▸ **SOURCE TEXT**

# Reality check, opinions please.



## Mrs F (Oct 14, 2013)

Hi

This is my first post although I have been reading the forums for months and learned alot!

So yesterday I had "some fireworks" with DH. Basically we were in the car and on the way into town I asked if he would buy me a dress for a charity ball we are going to next weekend. We talked about this not two months ago and he said it would be ok. 

We both work full time (He earns twice what I do) and are saving for a deposit on our own house. 

So yesterday all of a sudden he began to get all concerned about how much it was going to cost. I was a bit put out by this as we had already spoken about it last month! So I got a bit pissed off and did the whole "yoy never buy me anything, every other husband buys their wifes nice things, you earn more than me" etc etc! Then I continued (I was pissed off what can I say) "why don't you plan better, why do you always say we can't afford stuff". He then began to say that I was being naieve because he pays ALL the bills (This is actually true, I pay for our food but he pays everything else, all utilities, car payments, insurance, rent, etc) and my dress was bottom of his priorities as the bills come first. 

Am I being naieve? is he right? what do your husbands do? do I need a reality check? 

Reading this actually I think I may have answered my own question... 

Opinions?


----------



## SimplyAmorous (Nov 25, 2009)

Mrs F said:


> Am I being naieve? is he right? what do your husbands do? do I need a reality check?
> 
> *Reading this actually I think I may have answered my own question.*..
> 
> Opinions?


 How have you answered your own question? 

How expensive is the dress ? TO answer this, would be to know your financial situation , if all bills ARE being paid on time, if you have money set aside for a rainy day...and just how expensive the dress you want is.. Coming from the perspective of a more frugal minded woman.... I know for me, me & my husband sacrificed many things that would have been "nice" and enjoyable ...just so we could have that whopping down payment on our dream house...someday... all these things add up.... sometimes we splurged (gotta do that once in a while for the really important things !)....but always weigh the pros and the cons on these things to...and consider options....

▸ **EXERCISE 1**
In the forum thread about the dress, take the passage starting with "## Mrs F (Oct" and going on through "our own house." and write it out again, swapping "charity ball" for "wedding".
▸ **EXERCISE 2**
Carry on the forum thread about the dress argument from the point where it stops.

▸ **INPUT DATA**

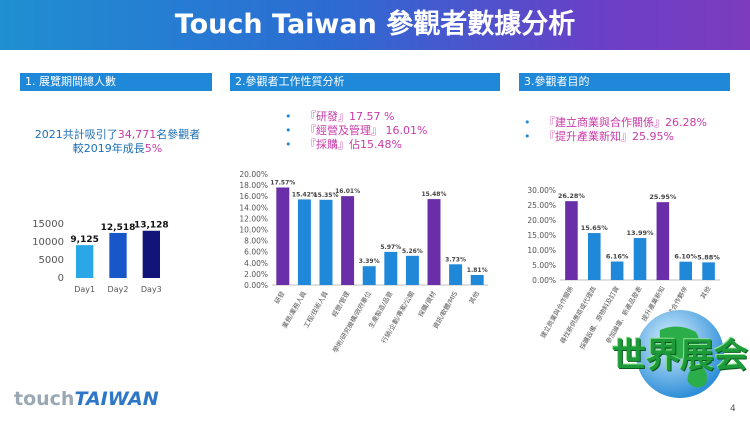 The height and width of the screenshot is (421, 750). Describe the element at coordinates (542, 236) in the screenshot. I see `y-tick-label: 15.00%` at that location. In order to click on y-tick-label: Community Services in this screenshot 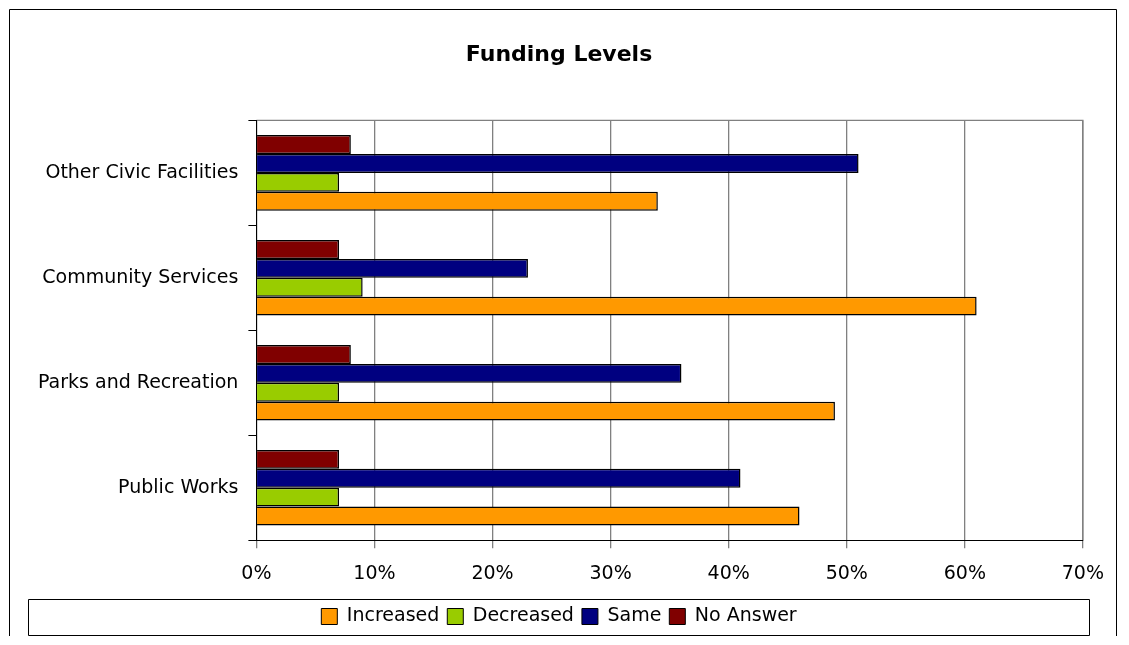, I will do `click(140, 276)`.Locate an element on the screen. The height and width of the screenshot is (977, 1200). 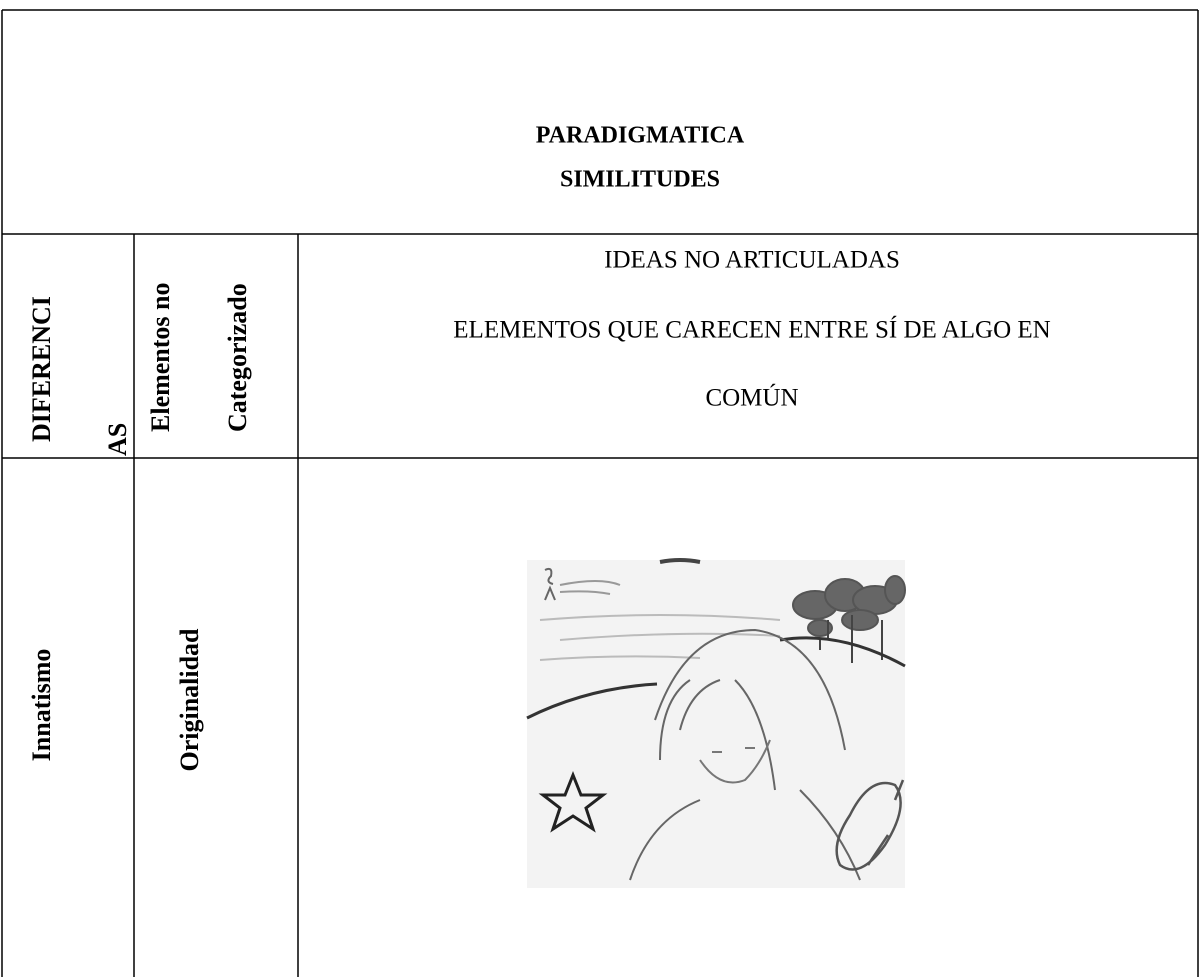
cell-text: Categorizado is located at coordinates (238, 358).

▸ **TASK RESULT 1**
## Mrs F (Oct 14, 2013)

Hi

This is my first post although I have been reading the forums for months and learned alot!

So yesterday I had "some fireworks" with DH. Basically we were in the car and on the way into town I asked if he would buy me a dress for a wedding we are going to next weekend. We talked about this not two months ago and he said it would be ok. 

We both work full time (He earns twice what I do) and are saving for a deposit on our own house.

▸ **TASK RESULT 2**
I would look at a *consignment shop* for a Nice dress....you would be amazed at the beautiful things a girl can find there for a fraction of the cost...and you'd still have something NEW (at least to you) to wear at this ball. 

This might be a nice compromise....for him.


----------



## committed4ever (Nov 13, 2012)

When H and I were saving for a house he was like a crazy maniac about spending. Since neither one of us had high paying jobs we both had 2 job and at one point he had 3! The 3rd was delivered newspaper in the morning. We lived in a very cheap roach infest apt (I learn to contain them somewhat) and he hit the ceiling when I wanted to buy anything. He wanted a boat load of cash because we were buying a fixer and he wanted cash for the renovation. 

It really did get on my nerves but I survived it. Even now he is still tight on a dollar but we put our money together and have one pot and we each have an allowance. Soon I will no longer be contribute when my leave run out I wont be going back to work. It will be interesting to see how things go then.

Basically I just deal with his money tightness because we are not rich but his tightness mean we have never have financial problems when we something comes up.


----------



## thompkevin (Jul 17, 2013)

You should be able to discuss financial issues without getting pissed off or as many people say nagging.


----------



## Pault (Aug 15, 2012)

Its an age old problem. One is high earner the other low or nil. 
You stated you pay for food and H pays for the rest. I and my W have always put the money in the same pot. We pay as equals and consider the money no matter how little either earns as equal.
Ok you want t new dress for a ball. Guys get away with murder because we handa tie and a shirt and wham new outft. Ladies not so simple. But these days as stated there are outfitters around that do have pre-worns. They are often there because the person that wore it one or twice needed to sell it off to part pay for a new one. Dont let people tell you that they can always aford new things these days - many live on a creditcard that is sinking like titanic. 

Perhaps suggest a short trip out of the area together and seek out such outfitters. Be gas aware and dont travel far as the cost of the gas could be more that buying a new outfit (if you see the point). By looking outside the area there is a strong chance of getting something peole near you will not have worn. Plus you can look for a small accessory to makes a visual change i.e shawls, ribbons and belts. etc.
You H will see a positive attitude, he'll understand the effort and if the item looks wrong to him he may just flip the game and offer to get a dress for you.


----------



## theroad (Feb 20, 2012)

You know, if your combined family income is $50,000. That is hard to save up to buy a house.

Now if the family income is $100,000. One $100 clearance dress is not an extravagant expense. Then again if your going to a party every month and want a new dress then $1,200 is not chump change.

So it is not just buying a dress. Long term family financial priorities need to come first. Not a good idea to use the other husbands buy their wives line. A man can not leave a $50,000 a year job and get a $100,000 or $200,000 a year job as your friends husbands do just because you want it to happen.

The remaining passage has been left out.